Polish-Jewish modern artist

Zygmunt (Sigmund) Menkes (May 6, 1896 – August 20, 1986) was a Polish-Jewish modern painter and a member of the School of Paris during the 1920s and 1930s. Menkes emigrated to the United States in 1935 where he remained active until his death in 1986. His later work has been associated with colorist painting and expressionism.

== Life and work ==
Zygmunt Menkes was born in Lemberg on May 6, 1896. He studied at the Academy of Fine Arts, Krakow, graduating in 1922, before moving to Berlin and then Paris in 1923. He became a member of Ecole de Paris, an artistic community of avant-garde artists from around Europe, primarily from Central and Eastern Europe, working together in Paris in a variety of figurative styles. He developed close friendships with Eugeniusz Zak and Marc Chagall. Menkes participated in numerous salons between 1924 and 1928 in Paris, including multiple times in Salon d'Automne and Salon Des Independants.

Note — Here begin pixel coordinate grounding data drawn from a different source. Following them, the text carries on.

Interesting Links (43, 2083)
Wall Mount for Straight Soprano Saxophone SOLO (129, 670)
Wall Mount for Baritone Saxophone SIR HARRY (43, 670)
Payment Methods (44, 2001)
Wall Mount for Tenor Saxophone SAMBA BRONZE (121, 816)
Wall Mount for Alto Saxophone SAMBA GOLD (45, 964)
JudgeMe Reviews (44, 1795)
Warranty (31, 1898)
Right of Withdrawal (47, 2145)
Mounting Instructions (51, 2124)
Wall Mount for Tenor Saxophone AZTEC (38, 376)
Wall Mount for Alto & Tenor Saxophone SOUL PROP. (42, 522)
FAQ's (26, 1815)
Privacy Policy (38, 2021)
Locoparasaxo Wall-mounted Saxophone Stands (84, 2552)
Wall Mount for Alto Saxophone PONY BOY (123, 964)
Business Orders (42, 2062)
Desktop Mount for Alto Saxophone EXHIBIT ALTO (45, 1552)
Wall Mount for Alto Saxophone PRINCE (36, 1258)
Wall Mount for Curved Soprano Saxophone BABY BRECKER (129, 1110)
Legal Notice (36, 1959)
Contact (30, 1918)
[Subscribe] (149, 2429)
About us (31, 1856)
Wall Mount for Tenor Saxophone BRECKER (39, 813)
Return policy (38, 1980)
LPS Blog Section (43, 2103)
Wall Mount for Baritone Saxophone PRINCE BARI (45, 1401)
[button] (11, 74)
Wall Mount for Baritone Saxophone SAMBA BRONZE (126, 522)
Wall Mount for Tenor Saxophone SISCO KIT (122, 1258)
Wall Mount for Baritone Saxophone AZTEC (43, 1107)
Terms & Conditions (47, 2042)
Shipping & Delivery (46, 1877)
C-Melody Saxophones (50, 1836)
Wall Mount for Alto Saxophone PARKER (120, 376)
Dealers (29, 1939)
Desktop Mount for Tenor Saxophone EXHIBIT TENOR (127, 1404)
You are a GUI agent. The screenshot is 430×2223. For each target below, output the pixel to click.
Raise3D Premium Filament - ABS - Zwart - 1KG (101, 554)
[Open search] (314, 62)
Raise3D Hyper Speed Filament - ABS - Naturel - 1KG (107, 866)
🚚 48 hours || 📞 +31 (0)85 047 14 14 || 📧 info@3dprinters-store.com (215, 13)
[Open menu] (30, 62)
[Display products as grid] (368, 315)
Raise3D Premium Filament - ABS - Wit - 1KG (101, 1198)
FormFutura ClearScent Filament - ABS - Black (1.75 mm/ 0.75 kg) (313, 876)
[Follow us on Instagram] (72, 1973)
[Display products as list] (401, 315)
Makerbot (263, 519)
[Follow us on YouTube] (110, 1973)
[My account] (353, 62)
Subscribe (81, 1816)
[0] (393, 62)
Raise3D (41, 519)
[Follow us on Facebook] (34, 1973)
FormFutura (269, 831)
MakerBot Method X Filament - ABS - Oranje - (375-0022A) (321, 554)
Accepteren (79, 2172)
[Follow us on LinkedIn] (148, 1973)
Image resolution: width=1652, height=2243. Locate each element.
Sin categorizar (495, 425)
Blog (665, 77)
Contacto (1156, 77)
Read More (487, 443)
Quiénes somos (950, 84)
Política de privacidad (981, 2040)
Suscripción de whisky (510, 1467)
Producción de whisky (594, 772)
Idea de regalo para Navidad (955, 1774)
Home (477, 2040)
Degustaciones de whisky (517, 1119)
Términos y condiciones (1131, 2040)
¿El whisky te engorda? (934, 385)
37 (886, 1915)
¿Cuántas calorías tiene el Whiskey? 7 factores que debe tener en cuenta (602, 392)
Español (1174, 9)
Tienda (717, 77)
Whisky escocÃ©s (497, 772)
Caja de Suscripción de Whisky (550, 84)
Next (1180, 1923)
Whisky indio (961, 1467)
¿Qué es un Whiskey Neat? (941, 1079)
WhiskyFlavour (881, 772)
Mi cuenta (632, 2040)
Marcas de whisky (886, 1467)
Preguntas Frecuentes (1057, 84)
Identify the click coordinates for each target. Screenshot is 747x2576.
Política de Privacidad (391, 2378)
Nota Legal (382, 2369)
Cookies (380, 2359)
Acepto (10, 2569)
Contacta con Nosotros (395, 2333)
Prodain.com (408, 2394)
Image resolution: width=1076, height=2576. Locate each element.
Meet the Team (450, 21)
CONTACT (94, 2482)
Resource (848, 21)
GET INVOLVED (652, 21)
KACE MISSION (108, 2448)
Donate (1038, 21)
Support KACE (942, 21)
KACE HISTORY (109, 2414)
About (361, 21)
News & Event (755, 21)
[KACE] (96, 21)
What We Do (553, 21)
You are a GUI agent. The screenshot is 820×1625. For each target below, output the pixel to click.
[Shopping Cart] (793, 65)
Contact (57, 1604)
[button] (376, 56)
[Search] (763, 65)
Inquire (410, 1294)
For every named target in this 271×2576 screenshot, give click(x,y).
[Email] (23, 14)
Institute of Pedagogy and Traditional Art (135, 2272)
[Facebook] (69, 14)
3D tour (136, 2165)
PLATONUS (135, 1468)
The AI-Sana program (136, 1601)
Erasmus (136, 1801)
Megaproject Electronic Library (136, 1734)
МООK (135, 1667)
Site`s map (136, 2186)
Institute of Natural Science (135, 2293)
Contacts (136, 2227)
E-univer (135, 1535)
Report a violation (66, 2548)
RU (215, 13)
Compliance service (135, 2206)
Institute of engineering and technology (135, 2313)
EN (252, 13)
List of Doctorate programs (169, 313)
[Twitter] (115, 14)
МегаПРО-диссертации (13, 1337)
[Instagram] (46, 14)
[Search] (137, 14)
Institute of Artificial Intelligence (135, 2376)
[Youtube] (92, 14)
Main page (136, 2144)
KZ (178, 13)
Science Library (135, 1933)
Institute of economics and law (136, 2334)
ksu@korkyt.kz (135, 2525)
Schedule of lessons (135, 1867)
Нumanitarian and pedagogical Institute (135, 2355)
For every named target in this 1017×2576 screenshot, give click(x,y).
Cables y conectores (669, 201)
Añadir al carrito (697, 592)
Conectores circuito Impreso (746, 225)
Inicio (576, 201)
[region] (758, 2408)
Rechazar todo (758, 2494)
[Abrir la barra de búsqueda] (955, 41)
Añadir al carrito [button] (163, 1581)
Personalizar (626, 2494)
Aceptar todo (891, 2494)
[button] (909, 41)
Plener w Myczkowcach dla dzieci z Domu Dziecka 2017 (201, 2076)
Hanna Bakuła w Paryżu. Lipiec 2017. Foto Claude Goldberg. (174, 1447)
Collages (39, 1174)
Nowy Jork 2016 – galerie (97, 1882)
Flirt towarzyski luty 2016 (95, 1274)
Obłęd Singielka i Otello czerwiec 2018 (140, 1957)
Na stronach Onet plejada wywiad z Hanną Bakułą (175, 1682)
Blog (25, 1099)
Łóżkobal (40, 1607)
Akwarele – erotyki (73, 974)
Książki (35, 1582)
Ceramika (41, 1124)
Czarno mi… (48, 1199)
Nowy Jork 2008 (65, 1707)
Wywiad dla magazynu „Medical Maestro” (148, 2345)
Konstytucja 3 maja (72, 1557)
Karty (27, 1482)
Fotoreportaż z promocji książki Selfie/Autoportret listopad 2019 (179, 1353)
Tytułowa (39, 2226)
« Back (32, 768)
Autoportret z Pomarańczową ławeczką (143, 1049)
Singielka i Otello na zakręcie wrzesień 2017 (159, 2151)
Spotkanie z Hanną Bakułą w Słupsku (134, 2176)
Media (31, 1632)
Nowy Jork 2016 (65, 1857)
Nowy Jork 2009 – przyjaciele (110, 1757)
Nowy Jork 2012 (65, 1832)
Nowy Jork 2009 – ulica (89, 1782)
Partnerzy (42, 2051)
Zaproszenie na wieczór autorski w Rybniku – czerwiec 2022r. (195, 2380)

Menkes moved to the United States in 1935, where he worked with the Associated American Artists and became a lecturer at the Art Students League of New York. He continued to exhibit in the U.S. and Europe, joining the colorist group known as Nowa Generacja (New Generation) and Zwornik (Keystone) in the 1930s. In the U.S., he was awarded the Carol H. Beck Medal of the Pennsylvania Academy of Fine Arts in 1943, the Gold Medal of the Corcoran Gallery in 1947, the Andrew Carnegie Award of the National Academy of Design in 1955, and the Alfred Jurzykowski Award in 1967. He died at the age of 91 on August 20, 1986 in New York of a heart attack. His works are in permanent collections located in many locations including, but not limited to: The Philadelphia Museum of Art, the Whitney Museum of American Art in New York, the Jewish Museum in New York, and the Tel Aviv Museum of Art.